## MSc Data Analytics - Capstone Project

#### Predictive Insights in the Coffee Market: Time Series Models for forecasting coffee prices

Student id: 2020274 Clarissa Cardoso

Introduction
This capstone project aims to apply different time series models to forecast the prices of coffee in the commodity stock market. 
Central to this analysis is the ICO Composite Indicator Price (I-CIP), which is a critical benchmark reflecting global coffee market trends. 
Accurate forecasting of the I-CIP is vital for stakeholders throughout the coffee industry, from producers to investors. 


The data utilized in this project is sourced from the International Coffee Organization's (ICO) Public Market Information, which provides the I-CIP values free of charge.

For the early stages of this experimentation, 1 year worth of data was available to collect, from 01Feb23 to 29Feb24.

Objectives:
Model Building: Develop and evaluate various time series forecasting models to predict future values of the I-CIP.


        Model Development: build and train various time series forecasting models, including traditional statistical models (e.g., ARIMA/Sarima) and machine learning algorithms (e.g., LSTM neural networks).
        Model Evaluation: evaluate the performance of each model using appropriate metrics, such as mean absolute error (MAE) and root mean squared error (RMSE), to determine their predictive accuracy.
        Forecasting: generate forecasts for future I-CIP values using the best-performing model(s) and visualize the results to facilitate interpretation and decision-making.
- 1 day
- 5 days = 1 week
- 21 days = 1 month
(- 63 days = 3 months (1 quarter))


In [1]:
import keras
import tensorflow as tf

print("Keras version:", keras.__version__)
print("TensorFlow version:", tf.__version__)


## cheking if keras/tensorflow are correclty installed 

Keras version: 2.10.0
TensorFlow version: 2.10.0


In [2]:
#importing libraries
import warnings
warnings.filterwarnings("ignore")

import pandas as pd #dataframes 
import numpy as np #linear algebra
import seaborn as sns #visualization
sns.set(color_codes=True)


import plotly.express as px
import plotly.graph_objects as go


import scipy.stats as stats #statistical resources

import matplotlib.pyplot as plt #visualisation 
%matplotlib inline 


from matplotlib import colors
from matplotlib.ticker import PercentFormatter
import matplotlib as mpl

from sklearn.model_selection import train_test_split # importing function to split the data training and test.
from sklearn.preprocessing import MinMaxScaler # Import the MinMaxScaler module from sklearn.preprocessing library
from sklearn.linear_model import LinearRegression # importing to performe linear regression.

[Available data]

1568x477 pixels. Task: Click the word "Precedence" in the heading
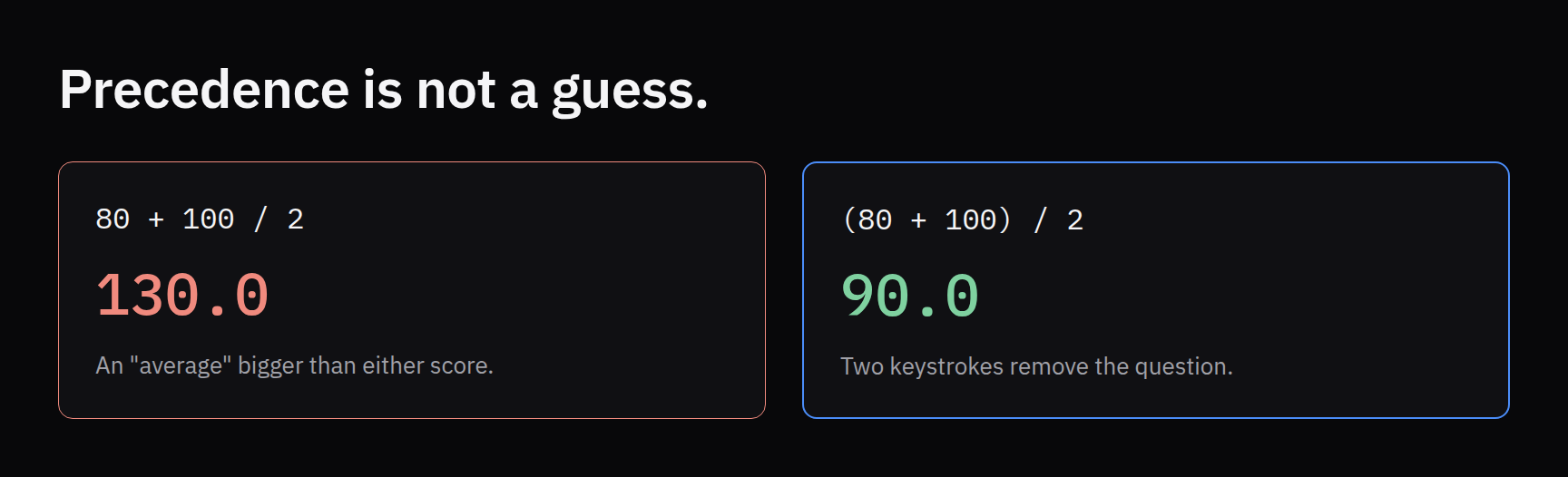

[Exercise set]
1. Output the portion of the coffee price forecasting project starting with "Model Evaluation: evaluate" and going on through "months (1 quarter))", reproducing it verbatim.
2. According to the coffee price forecasting project, why is the I-CIP central to the analysis, and why does forecasting it accurately matter?
The lines have no connection to the coffee price forecasting project.

[Response list]
1.
Model Evaluation: evaluate the performance of each model using appropriate metrics, such as mean absolute error (MAE) and root mean squared error (RMSE), to determine their predictive accuracy.
        Forecasting: generate forecasts for future I-CIP values using the best-performing model(s) and visualize the results to facilitate interpretation and decision-making.
- 1 day
- 5 days = 1 week
- 21 days = 1 month
(- 63 days = 3 months (1 quarter))

2. The I-CIP is central because it is a critical benchmark that reflects global coffee market trends. Forecasting it accurately matters because it is vital for stakeholders throughout the coffee industry, from producers to investors.